### Exercise task:
Reproduce the entire listing below word for word, leaving out the pictures.

--- begin Supplied data ---

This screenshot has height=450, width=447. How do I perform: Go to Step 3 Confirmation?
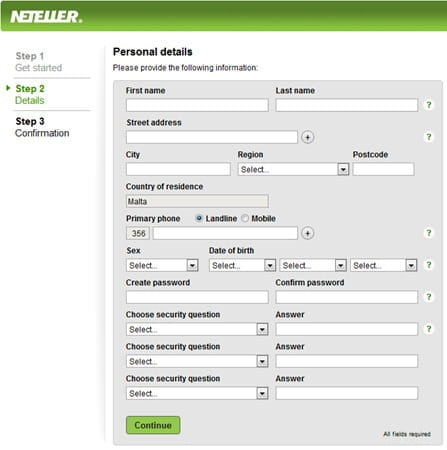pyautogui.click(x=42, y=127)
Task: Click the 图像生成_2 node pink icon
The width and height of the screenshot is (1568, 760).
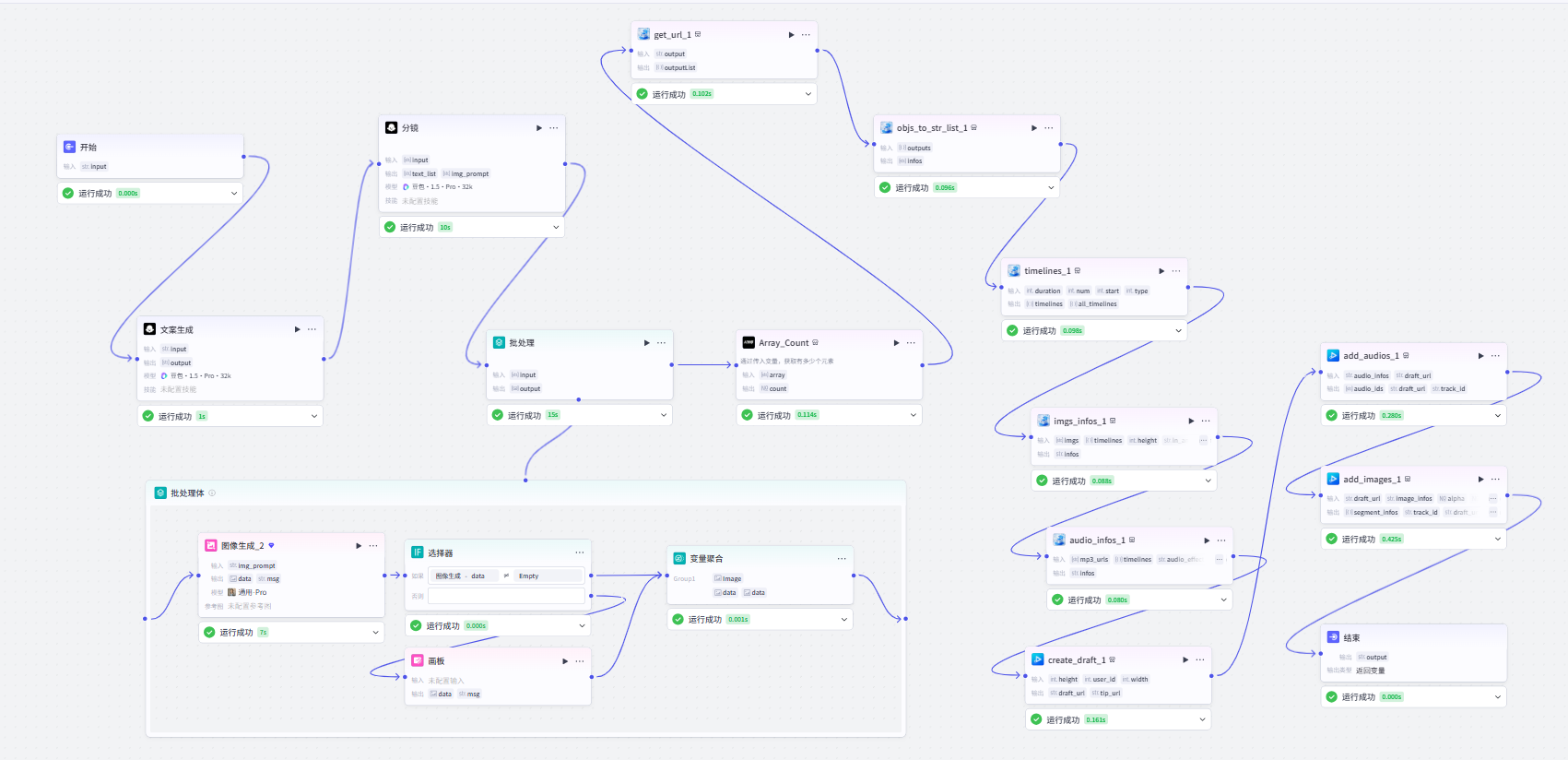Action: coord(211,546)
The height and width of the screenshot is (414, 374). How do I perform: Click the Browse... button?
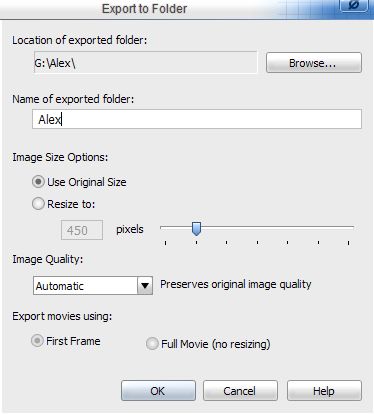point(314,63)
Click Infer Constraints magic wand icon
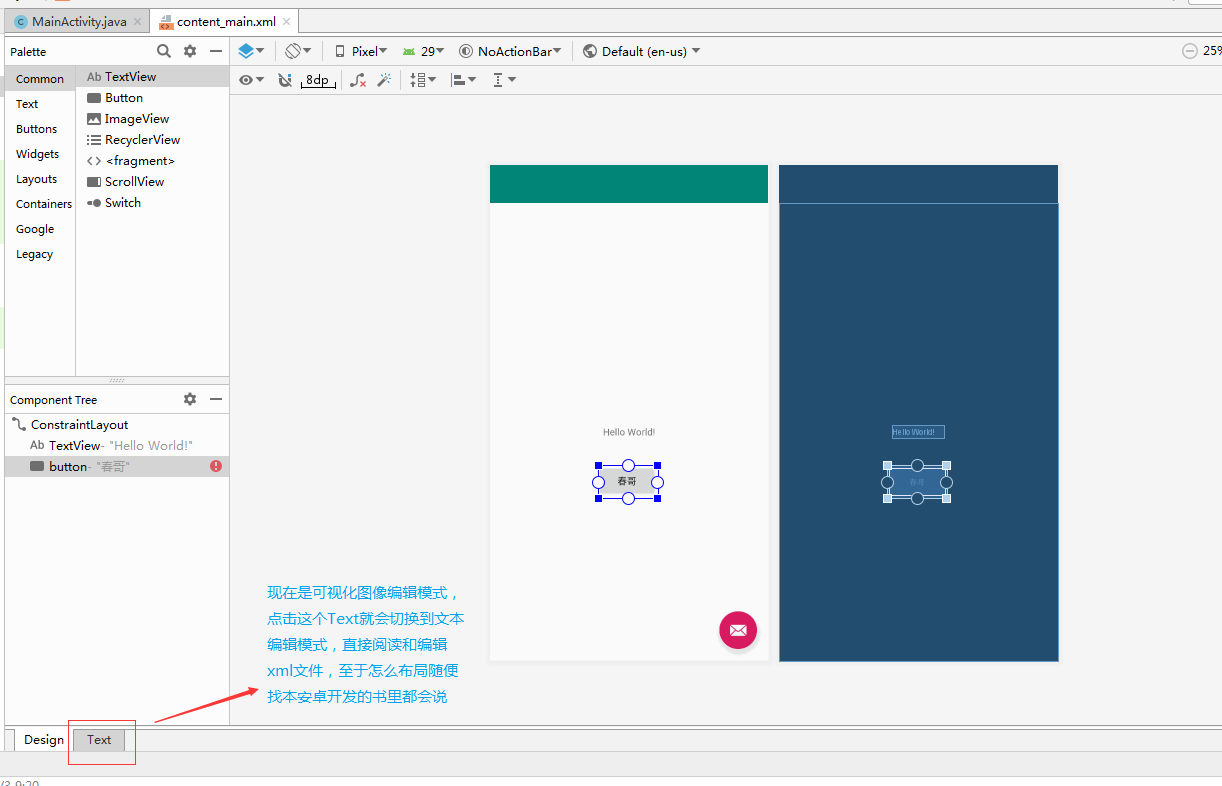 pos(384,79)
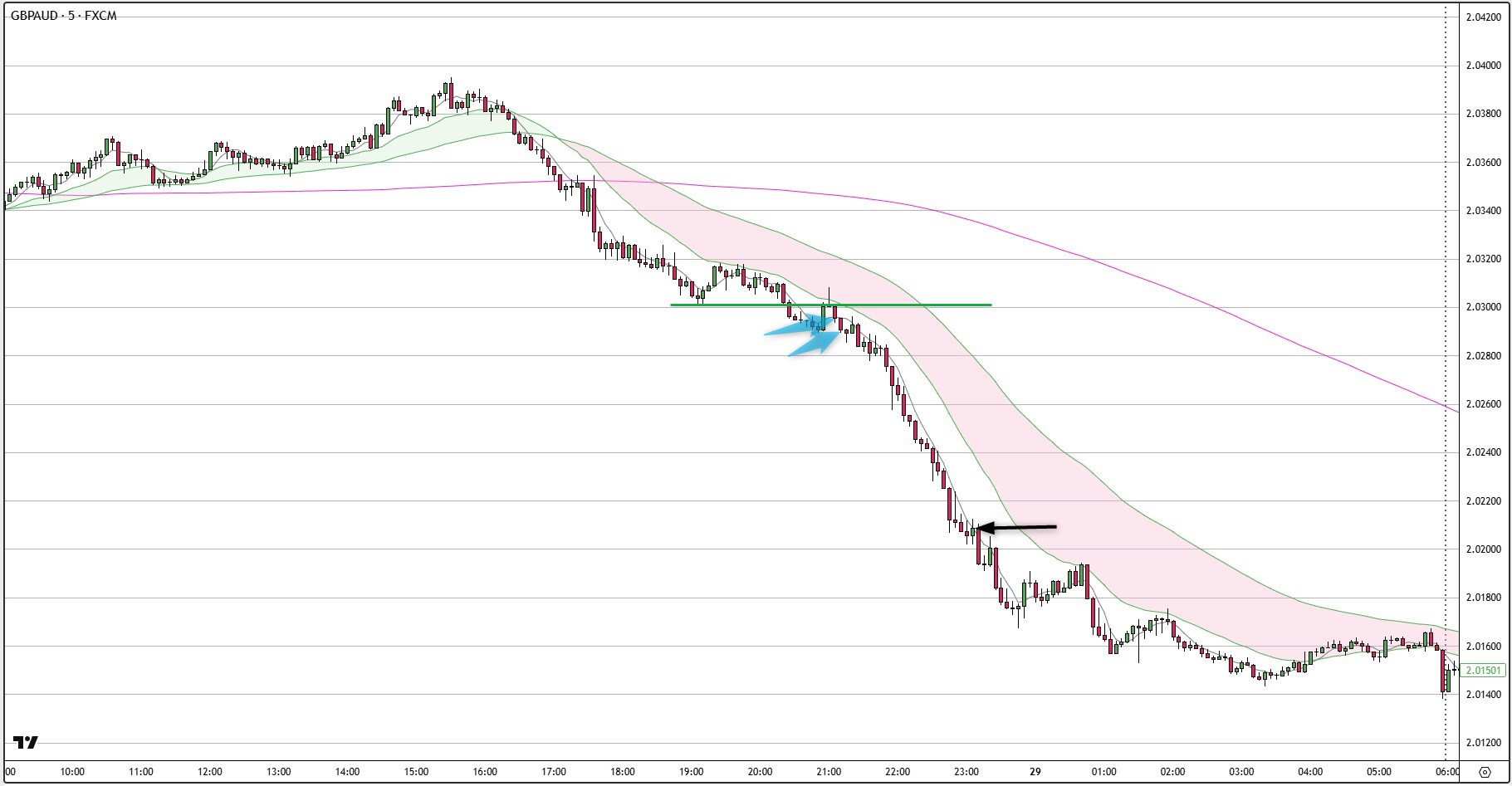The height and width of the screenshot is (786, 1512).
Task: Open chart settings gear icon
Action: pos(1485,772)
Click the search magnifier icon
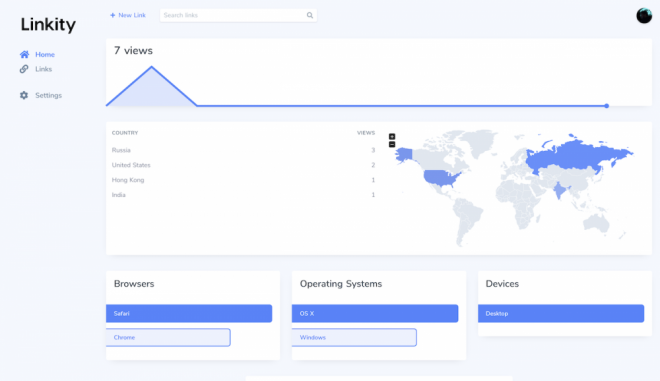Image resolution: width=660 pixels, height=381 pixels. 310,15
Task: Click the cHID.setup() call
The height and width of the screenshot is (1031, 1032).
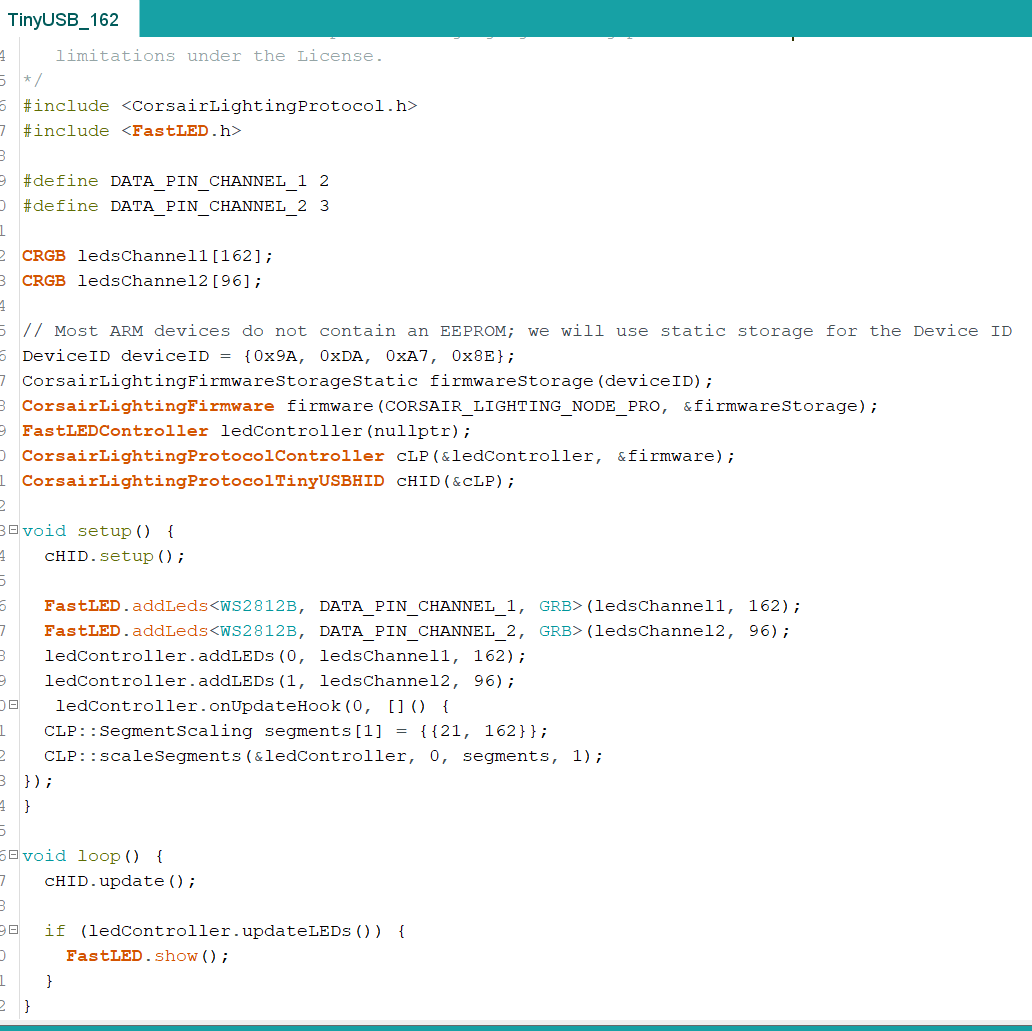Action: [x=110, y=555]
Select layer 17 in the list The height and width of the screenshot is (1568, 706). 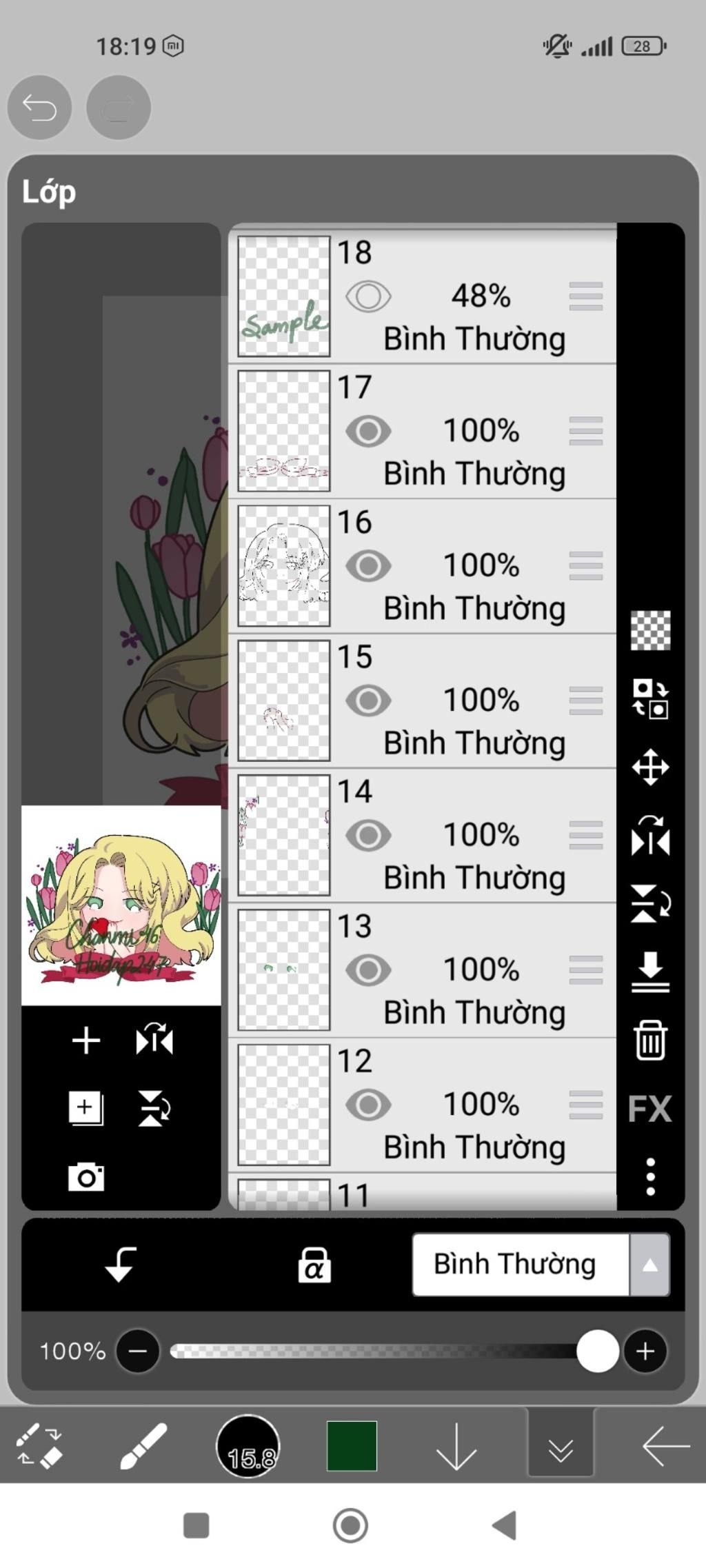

--- end Supplied data ---

### Completed exercise:
This screenshot has height=450, width=447. How do I perform: Go to Step 3 Confirmation?
pyautogui.click(x=42, y=127)
Task: Click the 图像生成_2 node pink icon
The width and height of the screenshot is (1568, 760).
Action: coord(211,546)
The height and width of the screenshot is (414, 374). How do I perform: Click the Browse... button?
point(314,63)
Click Infer Constraints magic wand icon
 pos(384,79)
The height and width of the screenshot is (786, 1512).
Task: Open chart settings gear icon
Action: pos(1485,772)
Click the search magnifier icon
Image resolution: width=660 pixels, height=381 pixels. 310,15
Task: Click the cHID.setup() call
The height and width of the screenshot is (1031, 1032).
Action: [x=110, y=555]
Select layer 17 in the list The height and width of the screenshot is (1568, 706). 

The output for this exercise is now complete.